> Problems:
- 1) Check each statement against the text on Spanish schools in Latin America, answering yes or no and quoting the deciding words: (a) Prices in Guatemala tend to be higher than in Mexico. (b) Some schools also teach Quechua. (c) The school in Guatemala used its profits for projects on Guatemala's native languages and culture.
- 2) Repeat the part of the text on Spanish schools in Latin America starting at "There are some" and ending at "on the Internet.".

> Supplied text:
There are some cities and towns in Latin America where teaching Spanish is big business. Antigua, Guatemala and Quito, Ecuador are two of those. A lot of other places have a few schools. You can find these cities from general travel guidebooks as well as from listings on the Internet.
Many schools arrange stays and/or meals with local families. It's a great way to meet people and get into the culture. You can learn about peoples' lives by talking to them, and you'll often make friends. You typically eat whatever the family eats (though some families might cook separately if you ask; I'm not sure.) Be aware that living conditions may not be what you'd expect in the US or Europe. As is true anywhere, some families aren't very good hosts... schools likely screen their families, but you should ask. This is the kind of thing you can know best by visiting the school ahead of time. (See below.) You might also rent an apartment — though remember, again, that the standards may not be as high as you're used to. Finally, of course, you can stay in a hotel; they may have discounts for long stays.
Levels, languages:
The schools teach beginners as well as more-experienced speakers. Some also teach Quechua and regional languages. (In some parts of South America, you won't find many Spanish speakers. The other languages can be important if you want to spend time in one of those places — parts of the Andes mountains, for instance.)
How long?:
That depends on what level you start at and what you're trying to get: an introduction, improving your ability, or more. I had some Spanish in junior high; I attended my two schools for a bit less than a month each. They made a huge difference in my ability. If you're used to foreign languages (if you're European, for instance), even a week should be enough to get the basics for traveling around Latin America. If you've never spoken a foreign language, you'll probably want more time. Your school can advise you; they may even give you a mini-exam over the phone (see notes below about phone calls).
Private vs. group:
Many schools are one-on-one, where each student has his or her own instructor; others have small (or large) classes. The advantage of a private class is that the instructor can go at exactly the pace you need — which is important if you already know some Spanish (and especially important, I think, if you learned your Spanish on the street rather than by learning its formal grammar and sentence structure). A small-group session has its advantages, though, because you can practice with other people, hear their questions (and the answers), and make more friends. Some schools mix individual and group instruction.
Price vs. quality:
The prices and the quality vary a lot from country to country and from school to school. For instance, prices in Mexico tend to be pretty high; prices in the next country south, Guatemala, are much lower. Also, the expensive schools aren't necessarily the best! Some small schools are run by a dedicated and caring staff — say, a group of college students or school teachers who are trying to make some extra money — and you may find these schools only through word of mouth or by searching the Internet for reports from former students.
The school's owner:
Some schools are owned by organizations that use the profits to benefit their (rich?) families. Other schools are owned by, say, a group of locals or students who use the money to help their poor families, to put themselves through college, and so on. The school I went to in Guatemala, Francisco Marroquin, used their profits to fund projects to document and preserve Guatemala's native languages and culture. Some schools do more than teach language: they want to make you more aware of their country's culture. (Centro Maya de Idiomas is one of these.)

Rows for locating words and elements
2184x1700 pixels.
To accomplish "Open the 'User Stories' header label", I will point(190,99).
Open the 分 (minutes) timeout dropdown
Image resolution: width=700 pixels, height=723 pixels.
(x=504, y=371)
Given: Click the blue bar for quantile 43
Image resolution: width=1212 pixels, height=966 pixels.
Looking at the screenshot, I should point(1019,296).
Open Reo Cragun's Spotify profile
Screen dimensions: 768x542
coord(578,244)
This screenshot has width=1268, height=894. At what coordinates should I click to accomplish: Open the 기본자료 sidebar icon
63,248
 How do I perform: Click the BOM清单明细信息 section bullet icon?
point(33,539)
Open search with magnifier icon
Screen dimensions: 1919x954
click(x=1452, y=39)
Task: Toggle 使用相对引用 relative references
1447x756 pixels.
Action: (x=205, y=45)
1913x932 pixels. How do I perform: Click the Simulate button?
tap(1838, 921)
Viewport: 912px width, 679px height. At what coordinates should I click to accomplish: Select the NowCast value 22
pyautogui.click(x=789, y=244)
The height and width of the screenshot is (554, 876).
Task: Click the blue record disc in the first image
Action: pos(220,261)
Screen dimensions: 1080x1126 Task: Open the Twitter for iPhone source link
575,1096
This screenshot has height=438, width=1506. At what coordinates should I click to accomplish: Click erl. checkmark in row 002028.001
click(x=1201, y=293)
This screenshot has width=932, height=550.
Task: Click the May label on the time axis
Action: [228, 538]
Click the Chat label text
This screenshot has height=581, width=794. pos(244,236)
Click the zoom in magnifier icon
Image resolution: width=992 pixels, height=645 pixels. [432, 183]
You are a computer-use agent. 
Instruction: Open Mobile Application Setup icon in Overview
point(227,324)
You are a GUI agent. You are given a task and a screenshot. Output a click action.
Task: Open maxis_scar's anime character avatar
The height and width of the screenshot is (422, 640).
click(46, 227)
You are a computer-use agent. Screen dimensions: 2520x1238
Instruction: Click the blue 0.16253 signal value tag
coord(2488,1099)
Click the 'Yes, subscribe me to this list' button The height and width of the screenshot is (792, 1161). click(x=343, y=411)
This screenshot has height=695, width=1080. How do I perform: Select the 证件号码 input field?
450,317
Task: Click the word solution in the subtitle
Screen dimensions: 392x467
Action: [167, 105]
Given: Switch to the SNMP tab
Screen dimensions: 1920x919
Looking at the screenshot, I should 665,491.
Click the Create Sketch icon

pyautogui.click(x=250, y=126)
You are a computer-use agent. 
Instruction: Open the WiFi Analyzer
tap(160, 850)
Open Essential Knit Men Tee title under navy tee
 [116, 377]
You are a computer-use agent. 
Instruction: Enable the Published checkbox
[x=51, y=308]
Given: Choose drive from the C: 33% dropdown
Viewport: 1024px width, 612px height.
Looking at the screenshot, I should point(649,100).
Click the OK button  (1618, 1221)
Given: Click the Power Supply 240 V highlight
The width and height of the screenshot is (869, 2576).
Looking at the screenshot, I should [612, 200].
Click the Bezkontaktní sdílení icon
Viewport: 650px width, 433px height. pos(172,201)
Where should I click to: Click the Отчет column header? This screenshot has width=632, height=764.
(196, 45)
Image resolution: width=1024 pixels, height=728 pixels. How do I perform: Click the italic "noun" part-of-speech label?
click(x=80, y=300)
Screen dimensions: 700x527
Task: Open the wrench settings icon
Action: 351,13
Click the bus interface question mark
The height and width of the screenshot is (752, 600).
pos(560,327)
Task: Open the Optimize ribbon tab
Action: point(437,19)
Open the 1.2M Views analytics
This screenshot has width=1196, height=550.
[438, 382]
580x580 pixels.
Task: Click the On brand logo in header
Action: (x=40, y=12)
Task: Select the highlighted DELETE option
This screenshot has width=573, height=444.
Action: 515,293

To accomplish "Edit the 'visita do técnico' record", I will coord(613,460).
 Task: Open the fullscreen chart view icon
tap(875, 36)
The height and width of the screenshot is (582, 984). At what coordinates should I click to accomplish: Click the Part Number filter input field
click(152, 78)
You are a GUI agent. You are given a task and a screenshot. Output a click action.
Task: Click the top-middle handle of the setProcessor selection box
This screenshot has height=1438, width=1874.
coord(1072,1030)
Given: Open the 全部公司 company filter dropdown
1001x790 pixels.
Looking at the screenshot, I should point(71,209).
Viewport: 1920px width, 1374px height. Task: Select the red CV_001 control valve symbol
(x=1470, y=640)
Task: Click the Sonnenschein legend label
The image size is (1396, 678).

> Replies:
- 1)
(a) No: "prices in Mexico tend to be pretty high; prices in the next country south, Guatemala, are much lower."
(b) Yes: "Some also teach Quechua and regional languages."
(c) Yes: "used their profits to fund projects to document and preserve Guatemala's native languages and culture."

- 2)
There are some cities and towns in Latin America where teaching Spanish is big business. Antigua, Guatemala and Quito, Ecuador are two of those. A lot of other places have a few schools. You can find these cities from general travel guidebooks as well as from listings on the Internet.